** Start MATERIAL TO PROCESS **

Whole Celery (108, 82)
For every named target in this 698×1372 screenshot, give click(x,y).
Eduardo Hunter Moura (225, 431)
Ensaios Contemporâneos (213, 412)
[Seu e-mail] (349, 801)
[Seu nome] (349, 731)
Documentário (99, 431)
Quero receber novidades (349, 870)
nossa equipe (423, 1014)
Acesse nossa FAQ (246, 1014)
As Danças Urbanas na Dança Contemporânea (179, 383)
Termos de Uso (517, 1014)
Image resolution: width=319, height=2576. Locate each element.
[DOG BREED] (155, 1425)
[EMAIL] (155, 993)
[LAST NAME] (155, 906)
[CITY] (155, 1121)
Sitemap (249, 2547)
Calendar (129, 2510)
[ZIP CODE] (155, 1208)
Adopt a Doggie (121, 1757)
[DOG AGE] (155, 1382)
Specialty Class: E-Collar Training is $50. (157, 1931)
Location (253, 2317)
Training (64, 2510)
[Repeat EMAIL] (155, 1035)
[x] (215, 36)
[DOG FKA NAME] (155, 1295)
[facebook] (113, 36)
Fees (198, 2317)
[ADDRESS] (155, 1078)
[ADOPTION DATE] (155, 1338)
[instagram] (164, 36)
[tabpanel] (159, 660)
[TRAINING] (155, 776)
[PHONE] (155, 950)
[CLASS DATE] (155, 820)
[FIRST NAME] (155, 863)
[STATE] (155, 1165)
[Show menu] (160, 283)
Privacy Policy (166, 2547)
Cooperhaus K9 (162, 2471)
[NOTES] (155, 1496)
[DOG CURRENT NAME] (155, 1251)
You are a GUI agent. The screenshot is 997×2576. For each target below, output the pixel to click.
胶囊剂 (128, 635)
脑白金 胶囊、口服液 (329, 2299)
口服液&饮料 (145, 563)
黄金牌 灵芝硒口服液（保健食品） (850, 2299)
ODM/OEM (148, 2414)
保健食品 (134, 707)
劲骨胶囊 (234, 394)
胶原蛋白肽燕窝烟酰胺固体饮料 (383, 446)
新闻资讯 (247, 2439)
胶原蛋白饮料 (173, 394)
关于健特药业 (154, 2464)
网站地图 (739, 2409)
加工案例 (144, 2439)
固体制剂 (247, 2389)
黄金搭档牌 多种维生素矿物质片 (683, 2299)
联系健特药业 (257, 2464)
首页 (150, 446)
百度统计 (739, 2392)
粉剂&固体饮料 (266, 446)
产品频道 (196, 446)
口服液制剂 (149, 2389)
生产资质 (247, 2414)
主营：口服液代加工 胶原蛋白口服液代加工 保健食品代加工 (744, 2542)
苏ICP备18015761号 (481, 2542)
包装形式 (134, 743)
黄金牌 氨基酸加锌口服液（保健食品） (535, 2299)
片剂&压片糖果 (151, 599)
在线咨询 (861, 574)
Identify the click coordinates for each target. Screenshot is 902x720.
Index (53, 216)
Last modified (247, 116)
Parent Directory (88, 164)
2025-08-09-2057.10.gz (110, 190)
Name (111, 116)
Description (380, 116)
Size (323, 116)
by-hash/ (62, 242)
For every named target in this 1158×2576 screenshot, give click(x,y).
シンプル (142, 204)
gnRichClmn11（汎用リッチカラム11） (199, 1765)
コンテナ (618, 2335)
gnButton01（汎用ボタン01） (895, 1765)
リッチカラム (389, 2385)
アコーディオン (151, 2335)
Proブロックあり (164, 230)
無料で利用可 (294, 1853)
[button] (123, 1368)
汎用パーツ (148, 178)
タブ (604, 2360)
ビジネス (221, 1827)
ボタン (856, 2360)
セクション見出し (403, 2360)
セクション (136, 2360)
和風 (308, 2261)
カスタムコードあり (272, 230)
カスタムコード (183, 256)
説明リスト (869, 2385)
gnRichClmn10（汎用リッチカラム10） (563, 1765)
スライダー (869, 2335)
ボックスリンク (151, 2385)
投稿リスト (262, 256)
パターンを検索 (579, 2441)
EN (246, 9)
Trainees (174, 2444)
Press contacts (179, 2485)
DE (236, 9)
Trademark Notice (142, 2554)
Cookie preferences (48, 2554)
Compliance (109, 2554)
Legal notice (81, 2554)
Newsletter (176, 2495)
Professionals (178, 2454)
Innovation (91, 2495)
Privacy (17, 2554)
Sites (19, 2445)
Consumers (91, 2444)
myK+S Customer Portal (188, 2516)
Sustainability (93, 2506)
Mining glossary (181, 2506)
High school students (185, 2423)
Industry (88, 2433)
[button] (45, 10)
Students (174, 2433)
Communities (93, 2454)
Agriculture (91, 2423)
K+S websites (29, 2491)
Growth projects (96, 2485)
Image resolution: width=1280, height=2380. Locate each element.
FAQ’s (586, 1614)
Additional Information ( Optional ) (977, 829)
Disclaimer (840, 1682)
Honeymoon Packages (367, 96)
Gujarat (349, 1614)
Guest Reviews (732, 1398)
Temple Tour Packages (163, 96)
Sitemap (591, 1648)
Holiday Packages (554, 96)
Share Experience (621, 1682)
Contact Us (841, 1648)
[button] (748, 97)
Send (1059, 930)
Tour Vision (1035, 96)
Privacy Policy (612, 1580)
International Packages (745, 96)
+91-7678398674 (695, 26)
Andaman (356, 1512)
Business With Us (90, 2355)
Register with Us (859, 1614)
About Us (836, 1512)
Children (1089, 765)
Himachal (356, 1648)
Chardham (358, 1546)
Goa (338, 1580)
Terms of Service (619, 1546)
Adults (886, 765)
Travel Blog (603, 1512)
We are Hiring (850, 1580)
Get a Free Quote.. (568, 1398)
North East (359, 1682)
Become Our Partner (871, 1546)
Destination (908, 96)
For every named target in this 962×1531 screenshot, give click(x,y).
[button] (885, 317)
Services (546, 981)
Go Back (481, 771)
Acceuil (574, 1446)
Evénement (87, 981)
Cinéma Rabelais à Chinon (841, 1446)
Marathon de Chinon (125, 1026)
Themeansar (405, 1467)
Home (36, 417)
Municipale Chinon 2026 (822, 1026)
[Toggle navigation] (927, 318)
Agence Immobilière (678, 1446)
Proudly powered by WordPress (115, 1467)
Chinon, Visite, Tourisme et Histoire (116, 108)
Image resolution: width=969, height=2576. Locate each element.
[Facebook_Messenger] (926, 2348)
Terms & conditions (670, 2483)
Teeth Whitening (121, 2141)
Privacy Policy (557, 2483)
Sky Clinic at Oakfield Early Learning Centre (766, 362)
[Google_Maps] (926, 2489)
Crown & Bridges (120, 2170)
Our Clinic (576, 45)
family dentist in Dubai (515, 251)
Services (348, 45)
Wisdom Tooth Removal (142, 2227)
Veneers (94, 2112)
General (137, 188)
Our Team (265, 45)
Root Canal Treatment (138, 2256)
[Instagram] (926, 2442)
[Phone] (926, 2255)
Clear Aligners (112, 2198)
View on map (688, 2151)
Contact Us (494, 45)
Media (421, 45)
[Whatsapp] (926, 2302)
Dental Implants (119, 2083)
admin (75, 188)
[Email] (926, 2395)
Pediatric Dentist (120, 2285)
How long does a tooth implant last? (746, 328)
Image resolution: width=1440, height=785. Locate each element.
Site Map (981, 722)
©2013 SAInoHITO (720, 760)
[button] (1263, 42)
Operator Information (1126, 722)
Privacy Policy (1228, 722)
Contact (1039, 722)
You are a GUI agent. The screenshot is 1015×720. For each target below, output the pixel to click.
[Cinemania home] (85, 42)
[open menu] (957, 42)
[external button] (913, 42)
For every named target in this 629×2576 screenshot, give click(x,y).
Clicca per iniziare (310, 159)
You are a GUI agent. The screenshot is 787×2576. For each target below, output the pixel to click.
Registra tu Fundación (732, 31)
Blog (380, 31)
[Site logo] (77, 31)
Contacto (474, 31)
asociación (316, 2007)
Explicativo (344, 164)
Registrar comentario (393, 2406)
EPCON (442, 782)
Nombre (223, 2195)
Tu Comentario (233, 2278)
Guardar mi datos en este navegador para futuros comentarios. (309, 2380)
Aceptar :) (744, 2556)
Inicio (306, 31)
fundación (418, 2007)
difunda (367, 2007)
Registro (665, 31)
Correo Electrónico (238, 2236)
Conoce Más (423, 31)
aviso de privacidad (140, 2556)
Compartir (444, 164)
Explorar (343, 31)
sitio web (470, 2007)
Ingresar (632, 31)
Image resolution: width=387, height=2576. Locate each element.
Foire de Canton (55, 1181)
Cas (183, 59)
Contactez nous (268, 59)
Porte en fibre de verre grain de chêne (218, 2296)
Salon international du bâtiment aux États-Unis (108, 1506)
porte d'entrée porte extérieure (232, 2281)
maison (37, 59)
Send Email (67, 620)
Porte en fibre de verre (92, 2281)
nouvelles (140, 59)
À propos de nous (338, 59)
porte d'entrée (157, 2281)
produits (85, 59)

** End MATERIAL TO PROCESS **

* **AIM OF THE EXERCISE**: Pick out every line in the records above that contains the word "each", and treat uppercase and lowercase letters as different.

* **TASK ANSWER**:
Image resolution: width=319, height=2576. Locate each element.
You are a GUI agent. The screenshot is 997×2576. For each target below, output the pixel to click.
Identify the click coordinates for each target. Screenshot is 902x720.
Image resolution: width=1280, height=2380. Locate each element.
Image resolution: width=969, height=2576. Locate each element.
Image resolution: width=1440, height=785. Locate each element.
You are a GUI agent. The screenshot is 1015×720. For each target below, output the pixel to click.
You are a GUI agent. The screenshot is 787×2576. For each target below, output the pixel to click.
Image resolution: width=387, height=2576. Locate each element.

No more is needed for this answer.